● SELECTED PASSAGE:
<<<<
Pakistan’s risk of default, measured by the five-year credit default swap (CDS), on Tuesday spiked by 3.07 percentage points in a day and hit a 13-year high at 52.8%, suggesting foreign investors had lost their faith in the country.
The CDS hovered around 5% to 6% before the Covid-19 outbreak in Pakistan in February 2020.
It hit the then peak of around 30% in middle of this year over the uncertainty revolving around the revival of the International Monetary Fund (IMF) loan programme.
Later on, the CDS slightly recovered amid the global lender resuming its $6.5 billion programme in late August 2022 and subsequently releasing a tranche of $1.2 billion.
However, these days it is again climbing suddenly, signalling that foreign investors saw that Pakistan would fail to repay the maturing debt.
The country is due to return $1 billion to the foreign investors against the maturing of the 5-year Sukuk on December 5, 2022.
>>>>
● PROMPT 1: Write out the passage on Pakistan's default risk word for word, beginning at "Pakistan’s risk of" and ending after "(IMF) loan programme.".
● PROMPT 2: Extend the article on Pakistan's credit default swap spike with a few more sentences, starting after its final one.

● MATERIAL PROVIDED:
<<<<
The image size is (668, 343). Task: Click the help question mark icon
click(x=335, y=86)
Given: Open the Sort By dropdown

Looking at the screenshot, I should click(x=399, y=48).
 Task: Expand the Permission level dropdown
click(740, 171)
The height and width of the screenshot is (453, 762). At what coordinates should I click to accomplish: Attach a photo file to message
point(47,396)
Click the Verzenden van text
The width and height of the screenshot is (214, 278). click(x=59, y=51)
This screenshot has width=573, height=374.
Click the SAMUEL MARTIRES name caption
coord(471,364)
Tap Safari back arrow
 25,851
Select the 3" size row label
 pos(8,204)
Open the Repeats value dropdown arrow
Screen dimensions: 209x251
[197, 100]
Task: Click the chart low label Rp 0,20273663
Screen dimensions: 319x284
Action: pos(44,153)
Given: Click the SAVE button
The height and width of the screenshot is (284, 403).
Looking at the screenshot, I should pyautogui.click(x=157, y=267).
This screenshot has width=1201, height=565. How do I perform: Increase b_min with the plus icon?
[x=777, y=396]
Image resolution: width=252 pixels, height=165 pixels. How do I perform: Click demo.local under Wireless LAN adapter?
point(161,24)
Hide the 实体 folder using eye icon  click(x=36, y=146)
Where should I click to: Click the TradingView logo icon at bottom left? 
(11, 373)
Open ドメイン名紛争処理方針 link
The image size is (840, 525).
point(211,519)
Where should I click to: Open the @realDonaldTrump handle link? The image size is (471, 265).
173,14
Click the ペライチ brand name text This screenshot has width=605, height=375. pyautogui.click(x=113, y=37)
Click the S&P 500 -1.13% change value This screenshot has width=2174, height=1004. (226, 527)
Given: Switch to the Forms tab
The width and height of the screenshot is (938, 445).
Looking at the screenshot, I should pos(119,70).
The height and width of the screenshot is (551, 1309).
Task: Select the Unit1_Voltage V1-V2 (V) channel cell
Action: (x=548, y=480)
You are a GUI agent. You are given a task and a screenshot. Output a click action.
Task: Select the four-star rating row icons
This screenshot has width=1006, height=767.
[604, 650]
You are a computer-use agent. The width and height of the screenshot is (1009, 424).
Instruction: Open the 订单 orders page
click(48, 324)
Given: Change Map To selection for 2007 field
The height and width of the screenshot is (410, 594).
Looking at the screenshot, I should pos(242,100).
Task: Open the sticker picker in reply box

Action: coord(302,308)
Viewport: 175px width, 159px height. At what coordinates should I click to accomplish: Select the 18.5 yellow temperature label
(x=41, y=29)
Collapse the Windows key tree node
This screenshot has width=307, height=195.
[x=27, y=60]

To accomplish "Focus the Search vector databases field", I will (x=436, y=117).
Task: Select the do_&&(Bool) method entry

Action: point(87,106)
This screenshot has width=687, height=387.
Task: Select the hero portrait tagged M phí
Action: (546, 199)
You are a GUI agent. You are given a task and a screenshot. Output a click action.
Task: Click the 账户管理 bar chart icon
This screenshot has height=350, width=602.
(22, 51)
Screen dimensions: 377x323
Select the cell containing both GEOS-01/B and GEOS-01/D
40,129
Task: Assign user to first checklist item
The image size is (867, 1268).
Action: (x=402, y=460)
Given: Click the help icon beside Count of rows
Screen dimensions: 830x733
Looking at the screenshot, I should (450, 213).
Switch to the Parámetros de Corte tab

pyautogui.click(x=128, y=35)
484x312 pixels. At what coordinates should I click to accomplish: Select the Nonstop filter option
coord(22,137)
>>>>
● TASK OUTPUT 1:
Pakistan’s risk of default, measured by the five-year credit default swap (CDS), on Tuesday spiked by 3.07 percentage points in a day and hit a 13-year high at 52.8%, suggesting foreign investors had lost their faith in the country.
The CDS hovered around 5% to 6% before the Covid-19 outbreak in Pakistan in February 2020.
It hit the then peak of around 30% in middle of this year over the uncertainty revolving around the revival of the International Monetary Fund (IMF) loan programme.

● TASK OUTPUT 2:
The yield (rate of return) on the five-year Third Pakistan International Sukuk remain high around 145% these days. It hovered below 10% before the Covid-19 pandemic.
The yield on the bonds maturing in 2024 and 2025 also stands high at 90% and 57.5%, respectively these days, compared with below 10% in the past.
The foreign investors have panicked amid the country’s foreign exchange reserves depleting by around $9 billion in the past 10 months.
They have dropped to a critically low level at around 1.10-month import cover at $7.6 billion at present compared with $20 billion (three-month import cover) in August 2021.
Finance Minister Ishaq Dar and his predecessor Mifth Ismail have taken all possible measures to avert the likely default.
They have assured the foreign investors time and again that the country would easily repay the maturing $1 billion in December and meet other international payment obligations as well when the time came in the future.
“The foreign investors have panicked following the global rating agencies Moody’s and Fitch downgrading Pakistan’s credit rating in the recent weeks,” Ismail Iqbal Securities Research Head Fahad Rauf told The Express Tribune.
The two agencies have revised down the credit rating on the assessment that the domestic economy had suffered losses worth around $30-40 billion in the recent floods.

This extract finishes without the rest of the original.